No legal barriers to cross-border electricity trading in no-deal Brexit scenario

1st November 2018 | Commercial Energy

National Grid has given assurances there will be no legal barriers to continued cross-border electricity trading in the case of a no-deal Brexit. However, the company warned recent changes to day-ahead trading arrangements will have to be rolled back if the UK leaves the EU without a withdrawal agreement. Planned reforms to intraday trading arrangements will also need to be scrapped.

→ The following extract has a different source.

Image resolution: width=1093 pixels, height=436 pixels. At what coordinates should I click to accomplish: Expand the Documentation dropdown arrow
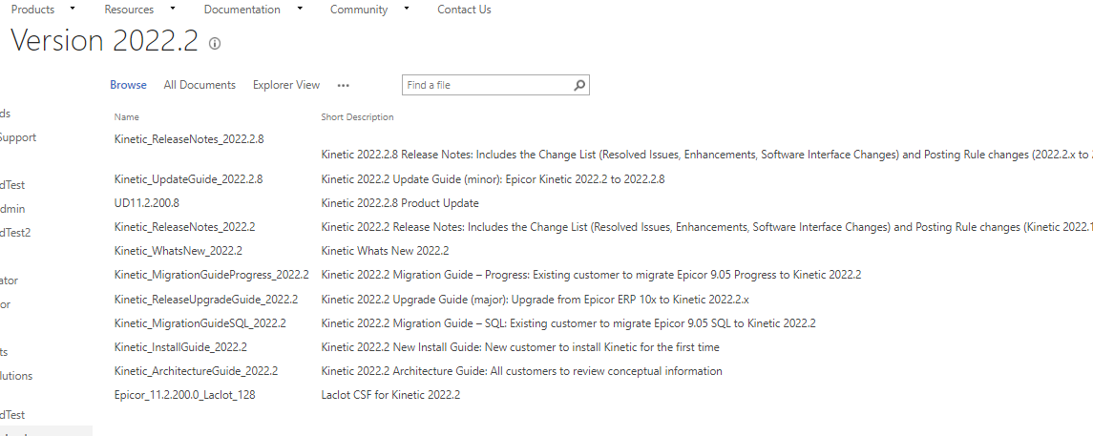[300, 9]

Speaking at a media briefing at the UK converter station for the BritNed interconnector to the Netherlands, National Grid interconnectors regulation manager Mark Duffield, said, “We’ve done quite a lot of internal analysis. We’ve also commissioned external opinions from a couple of law firms. They’ve been, and we’ve been and actually the government has been quite clear that there isn’t any kind of legal right or obligation that exists for interconnectors to have to be switched off.”

Cross-border electricity

He continued, “At the highest level, we’re linking two national markets and those national markets will still exist as they currently do in their own right. There’ll still be a Dutch power market. There’ll still be a UK power market post-Brexit. They will still operate in their own national ways. The interconnectors will still have a connection agreement in the UK under a UK framework. It will still have a connection agreement in the Netherlands under a Dutch framework. We’ll still have the right to import or export under those physical connection agreements.

“The key thing is how we monetise that link,” he added. “We’ve got the physical right to flow between two nations. It’s making sure that the commercial arrangements still work and still allow people who want to flow to buy power in one market, sell it into another market and then secure the interconnected capacity to balance off that position.”
Duffield said the main issue in this regard is the day-ahead trading of interconnector capacity.